Lorin did not answer for a moment, and when he spoke, it was in a somewhat constrained tone.
"I may not have mentioned him by name," he said, "but we have certainly alluded to him in our conversations. I have spoken to you of the responsibility I undertook more than five years ago, when I brought my cousin over from Boulogne to England after his wife's death——"
"You brought him over?"
"Yes. Uncle Alec thought he had reason to distrust him; but I believed my cousin's letters and went to him. It was a very sad and painful experience in many ways. He had only been married a month when the poor girl died. I was shown her grave and a picture of her, painted when she was a child. She must have been very pretty; but from what my cousin subsequently told me, I should say that she and old Garth, who called himself her uncle, but who impressed me very unfavourably, and who, I strongly suspect, was really her father, were nothing better than a couple of needy and swindling adventurers. Wallace always speaks of them both with intense bitterness; but Uncle Alec has never heard him, and persists in believing that this Laline is an angel of goodness, and that, had she lived, Wallace would have been very different. And I think he is probably right. A good wife is a man's salvation if she will only cling to him through good report and ill, and may well redeem him by her unselfish love."

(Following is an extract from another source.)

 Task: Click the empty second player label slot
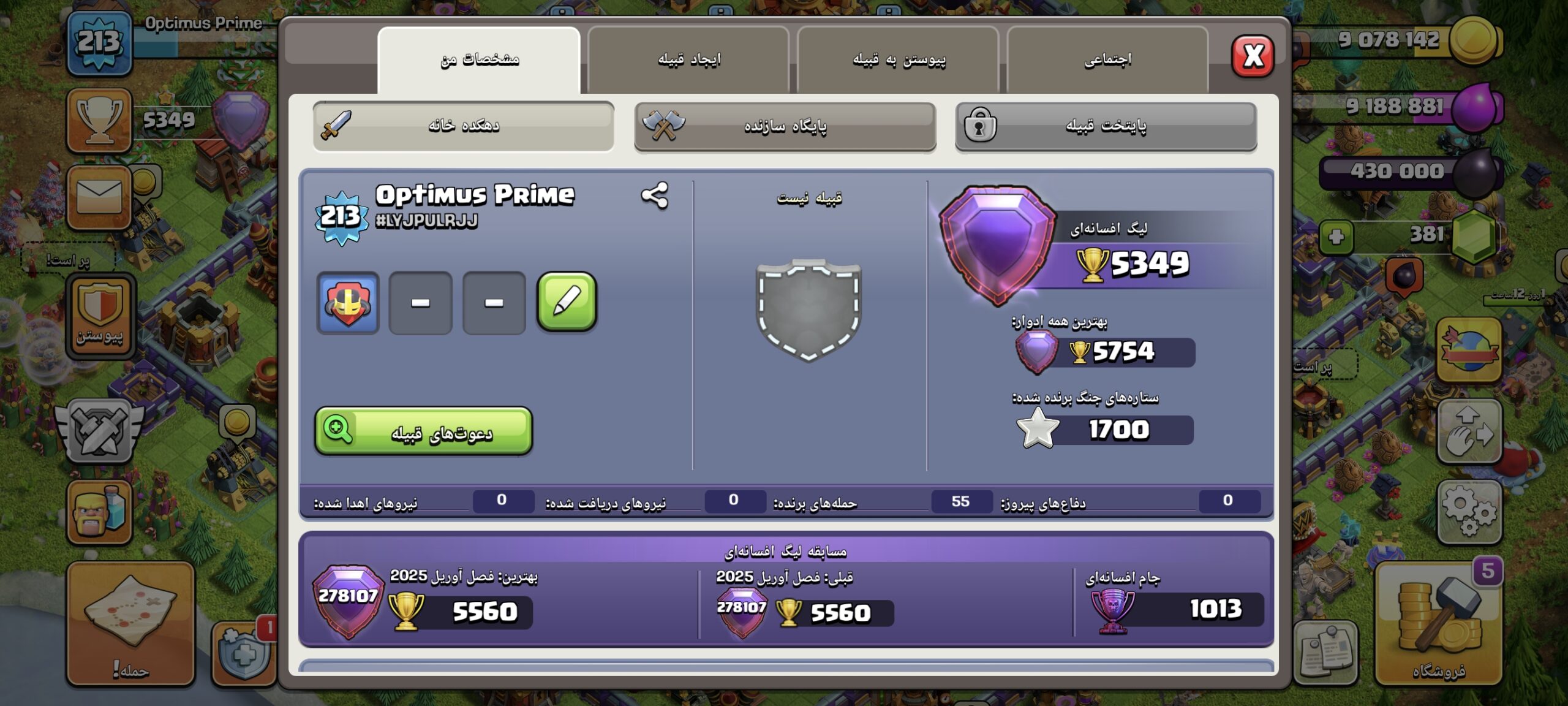[420, 303]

"You overrate me, I know," Laline said, in a stifled voice, "and think me much better than I am. Tell me truly, Lorin, knowing me and knowing him, do you think that if your cousin Wallace had been married to me, for instance, he would have been induced to lead a better life?"
He pressed both her hands tightly in his.
"It seems sacrilege," he exclaimed, "to think of you as married to him! But I believe that, if you had met him at the time I speak of, you might have saved him."